Items listed in a dataset:
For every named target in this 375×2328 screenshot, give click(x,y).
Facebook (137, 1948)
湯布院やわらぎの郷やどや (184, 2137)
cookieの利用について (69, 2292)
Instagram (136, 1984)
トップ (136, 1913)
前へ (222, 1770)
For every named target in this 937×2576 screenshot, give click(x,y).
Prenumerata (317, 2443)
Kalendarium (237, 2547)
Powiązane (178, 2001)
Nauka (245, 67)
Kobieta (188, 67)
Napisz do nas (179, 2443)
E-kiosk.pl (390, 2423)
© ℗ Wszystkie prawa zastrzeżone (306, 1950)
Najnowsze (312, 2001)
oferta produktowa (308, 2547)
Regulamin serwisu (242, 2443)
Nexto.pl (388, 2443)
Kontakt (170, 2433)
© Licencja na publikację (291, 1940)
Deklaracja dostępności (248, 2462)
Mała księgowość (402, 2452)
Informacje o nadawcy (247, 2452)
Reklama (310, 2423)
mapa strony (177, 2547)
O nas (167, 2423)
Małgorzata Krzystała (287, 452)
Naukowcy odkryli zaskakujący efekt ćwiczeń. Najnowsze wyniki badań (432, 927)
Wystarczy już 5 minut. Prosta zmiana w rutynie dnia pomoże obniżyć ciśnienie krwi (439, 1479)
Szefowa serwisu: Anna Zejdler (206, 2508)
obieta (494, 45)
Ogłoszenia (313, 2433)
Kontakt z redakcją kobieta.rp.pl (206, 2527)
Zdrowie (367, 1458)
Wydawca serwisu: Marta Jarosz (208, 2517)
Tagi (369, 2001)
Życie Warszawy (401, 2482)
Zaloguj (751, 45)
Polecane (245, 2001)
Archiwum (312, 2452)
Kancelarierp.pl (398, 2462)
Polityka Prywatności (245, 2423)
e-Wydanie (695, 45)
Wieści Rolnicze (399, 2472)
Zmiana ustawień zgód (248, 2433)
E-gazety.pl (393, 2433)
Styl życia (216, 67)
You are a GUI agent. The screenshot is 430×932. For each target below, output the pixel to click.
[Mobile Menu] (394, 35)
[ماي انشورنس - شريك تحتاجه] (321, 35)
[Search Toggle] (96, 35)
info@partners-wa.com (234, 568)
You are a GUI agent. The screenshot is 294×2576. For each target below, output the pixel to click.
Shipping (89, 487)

*The problem*
Print exactly the lines above, between the one holding "Ogłoszenia (313, 2433)" and the one holding "Styl życia (216, 67)", inclusive, and nothing besides.

*Exercise output*
Ogłoszenia (313, 2433)
Kontakt z redakcją kobieta.rp.pl (206, 2527)
Zdrowie (367, 1458)
Wydawca serwisu: Marta Jarosz (208, 2517)
Tagi (369, 2001)
Życie Warszawy (401, 2482)
Zaloguj (751, 45)
Polecane (245, 2001)
Archiwum (312, 2452)
Kancelarierp.pl (398, 2462)
Polityka Prywatności (245, 2423)
e-Wydanie (695, 45)
Wieści Rolnicze (399, 2472)
Zmiana ustawień zgód (248, 2433)
E-gazety.pl (393, 2433)
Styl życia (216, 67)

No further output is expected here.